‘The costly PPI backlash has proved something of a watershed’ writes Jeff Salway
PAYMENT protection insurance is a decent product. Designed to cover loan repayments if borrowers are unable to work because they lose their job or fall ill, it can help keep the wolf from the door and ease the stress of unemployment.
Perhaps one of the great ironies of the PPI mis-selling scandal that has unfolded over the past six years is that, amid the mass of pointless, opaque products that banks offer, PPI should have been easy to sell.
But greed kicked in. The banks started flogging the policies to customers who wouldn’t even be entitled to make a claim on them. They conned people into taking them out by implying that without taking the insurance they wouldn’t get the loan or credit it was designed to cover. They hiked premiums to levels well above those charged by specialist insurers selling standalone PPI.
With remuneration based heavily on hitting sales targets, branch staff stopped at nothing to flog the policies.
Yet for once, they were selling a good product. Compare it to the card and identity theft insurance sold by insurer CPP, which has 4.5 million policyholders in the UK and was last week ordered to review past sales for evidence of mis-selling.
Unlike PPI, these policies are largely useless, offering a protection against fraud that is already available free of charge from card issuers. CPP’s shares have been suspended and the company faces a potentially crippling compensation bill once the way is cleared for consumers to lodge claims.
The widespread mis-selling of PPI hasn’t brought any of the banks to their knees.
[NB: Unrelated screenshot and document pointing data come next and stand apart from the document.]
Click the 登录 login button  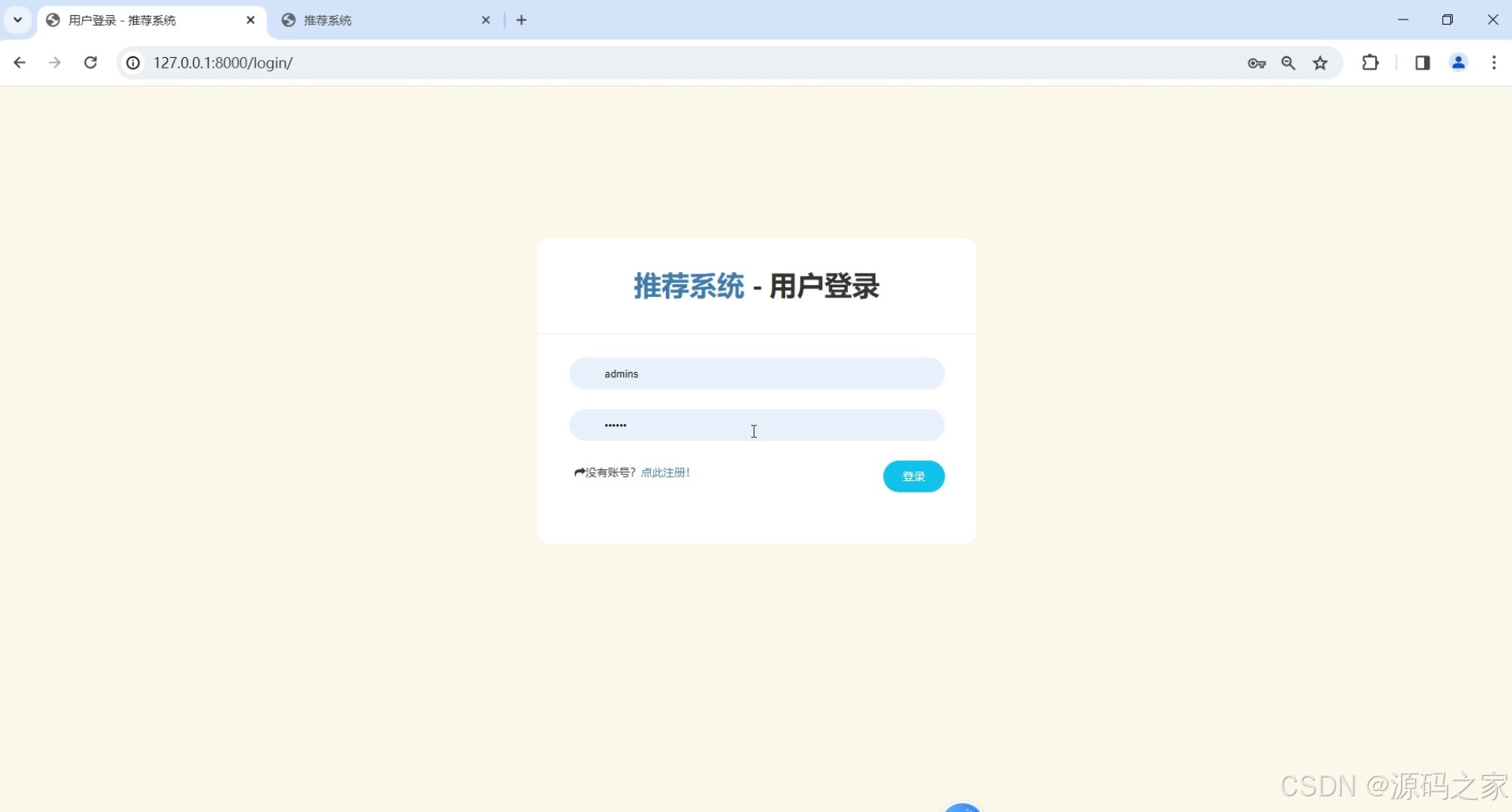(x=913, y=476)
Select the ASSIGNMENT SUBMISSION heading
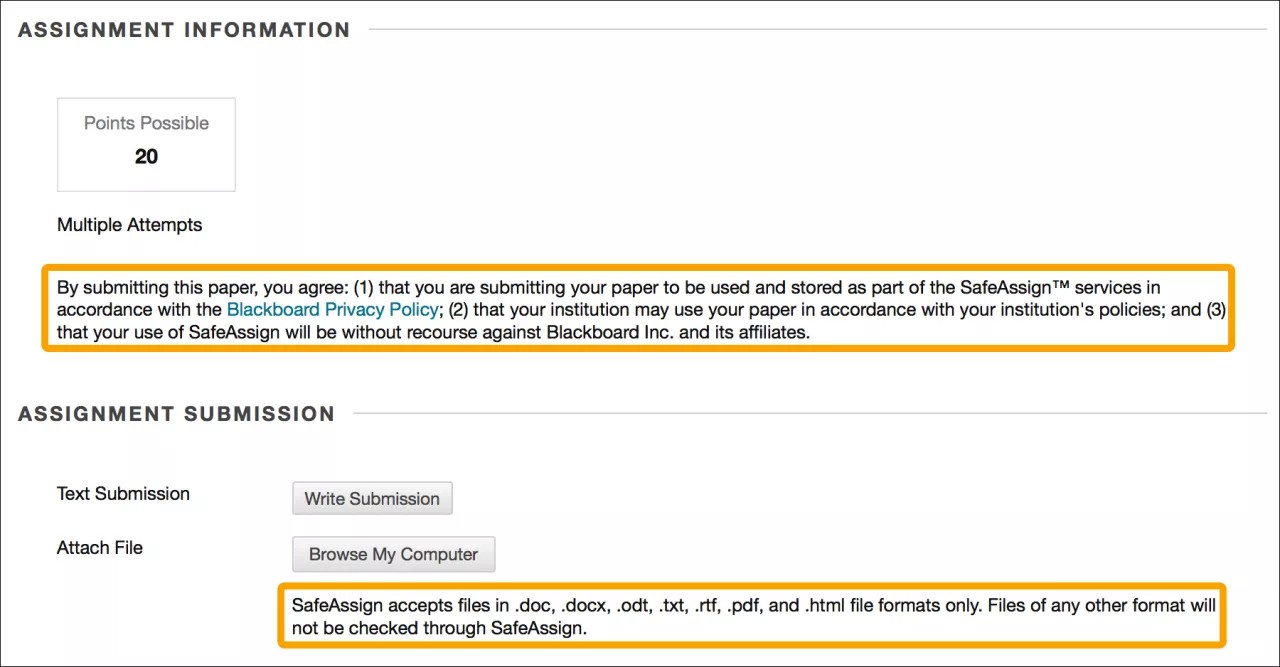The image size is (1280, 667). point(175,412)
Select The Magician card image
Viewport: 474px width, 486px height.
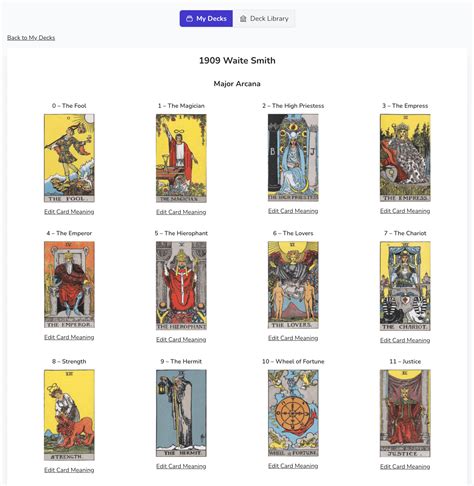(x=181, y=158)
The costly backlash has proved something of a watershed, however, and it could yet be a turning point if the banks learn their lessons from the sorry saga.
New figures from the City watchdog show that banks paid out almost £2 billion in compensation to PPI mis-selling victims last year alone.
The costs to the individual banks who thought they’d got away with flogging the insurance to customers who didn’t want or need it continues to snowball. Lloyds Banking Group put aside £3.2 billion to cover the cost of compensation and last week revealed that it is to claw-back millions in bonus payouts to executives – including former chief executive Eric Daniels – who presided over the rampant mis-selling of PPI.
The hope is that Lloyds has set a precedent in reflecting some accountability in executive payouts. The target-driven remuneration culture of high street banks is at the heart of all that is rotten in the industry.
It’s taken billions of pounds in compensation payouts for PPI to become a factor in pay and bonuses. But linking performance to pay will be key if banks are ever to reform their practices to deliver what their customers really want.